#### Goal of the exercise
Transcribe each line below word for word.

#### Exercise data
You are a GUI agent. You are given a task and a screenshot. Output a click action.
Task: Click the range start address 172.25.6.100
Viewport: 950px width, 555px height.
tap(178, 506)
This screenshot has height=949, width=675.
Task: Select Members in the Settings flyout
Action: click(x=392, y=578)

#### Reply
You are a GUI agent. You are given a task and a screenshot. Output a click action.
Task: Click the range start address 172.25.6.100
Viewport: 950px width, 555px height.
tap(178, 506)
This screenshot has height=949, width=675.
Task: Select Members in the Settings flyout
Action: click(x=392, y=578)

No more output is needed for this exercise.